Kesatuan Mahasiswa Muslim Indonesi (KAMMI) Provinsi Lampung : Menempatkan Polri di Bawah Presiden Adalah Pilar Demokrasi Konstitusional


Bandar Lampung - Penegasan Komisi III DPR RI mengenai kedudukan Kepolisian Negara Republik Indonesia (Polri) yang tetap berada langsung di bawah Presiden Republik Indonesia dinilai sebagai bentuk konsistensi negara dalam menjaga arah reformasi sektor keamanan. Sikap tersebut sekaligus menjawab berbagai spekulasi terkait wacana pembentukan Kementerian Kepolisian yang kembali mencuat di ruang publik.

Ketua KAMMI Provinsi Lampung M. Daniel NA, S.Trak., M.Ak. memandang bahwa pengaturan kedudukan Polri saat ini merupakan hasil kompromi konstitusional yang lahir dari pengalaman panjang bangsa dalam mengelola kekuasaan bersenjata.

“Penempatan Polri langsung di bawah Presiden bukanlah kebijakan yang lahir secara kebetulan. Ia merupakan kesepakatan reformasi untuk memastikan bahwa fungsi kepolisian dijalankan oleh institusi sipil yang tunduk pada kontrol demokratis,” ujar Daniel.

Menurutnya, TAP MPR Nomor VII/MPR/2000 menjadi tonggak penting yang memisahkan kepolisian dari struktur militer sekaligus menegaskan garis pertanggungjawaban Polri kepada Presiden sebagai kepala pemerintahan dan kepala negara. Kerangka tersebut, kata Daniel, hingga kini masih relevan dan justru semakin penting dalam konteks demokrasi modern.

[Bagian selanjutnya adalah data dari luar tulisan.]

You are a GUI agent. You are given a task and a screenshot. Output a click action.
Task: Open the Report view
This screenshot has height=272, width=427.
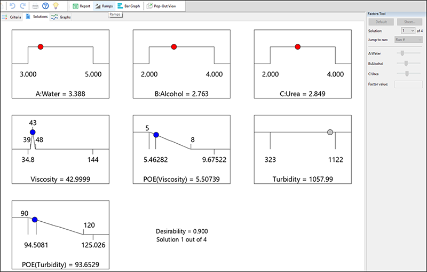pos(81,6)
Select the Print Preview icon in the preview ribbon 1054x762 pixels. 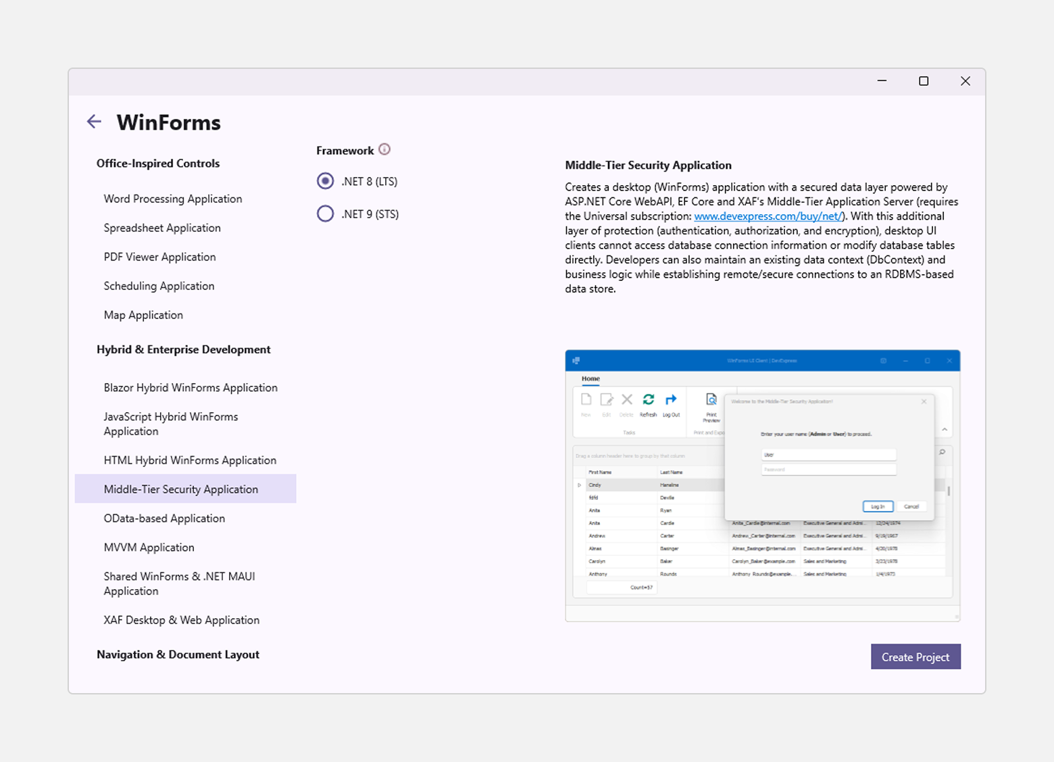pyautogui.click(x=711, y=401)
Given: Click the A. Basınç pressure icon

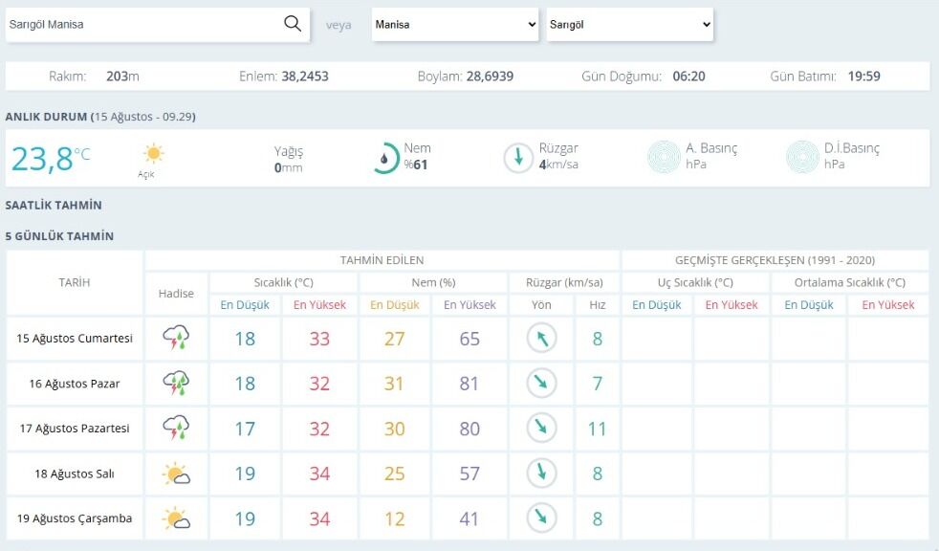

Ia mengingatkan bahwa wacana penempatan Polri di bawah kementerian berisiko menggeser filosofi dasar reformasi. Dalam perspektif hukum tata negara, pengaturan semacam itu dapat membuka ruang tarik-menarik kepentingan sektoral yang berpotensi melemahkan independensi penegakan hukum.

“Ketika kepolisian berada di bawah kementerian, ada potensi subordinasi kebijakan penegakan hukum pada agenda politik tertentu. Ini yang justru ingin dihindari oleh reformasi 1998,” tegasnya.

Daniel juga menilai langkah Komisi III DPR RI yang mendorong penguatan peran Kompolnas sebagai sinyal bahwa reformasi Polri diarahkan pada penguatan akuntabilitas, bukan sentralisasi kekuasaan. Kehadiran Kompolnas dipandang sebagai mekanisme penyeimbang antara kewenangan Presiden dan kebutuhan akan pengawasan publik.

Lebih jauh, ia menekankan bahwa reformasi Polri tidak boleh berhenti pada aspek kelembagaan semata. Perubahan kultur organisasi, peningkatan kualitas sumber daya manusia, serta integrasi nilai hak asasi manusia dan demokrasi dalam pendidikan kepolisian merupakan agenda yang tak terpisahkan.

“Modernisasi kepolisian harus berjalan beriringan dengan perubahan cara berpikir. Pemanfaatan teknologi seperti kamera tubuh, sistem digital, hingga kecerdasan artifisial harus ditempatkan dalam kerangka transparansi dan perlindungan hak warga negara,” ujarnya.

Menutup pandangannya, Daniel menegaskan bahwa pembahasan Rancangan Undang-Undang Polri ke depan harus tetap berpijak pada UUD 1945 dan semangat reformasi. Menurutnya, menjaga Polri tetap berada langsung di bawah Presiden adalah pilihan konstitusional yang mencerminkan kematangan demokrasi Indonesia.

“Polri bukan sekadar institusi penegak hukum, tetapi pilar negara hukum. Karena itu, posisinya harus dijaga agar tetap independen, profesional, dan bertanggung jawab langsung kepada otoritas sipil tertinggi,” pungkasnya.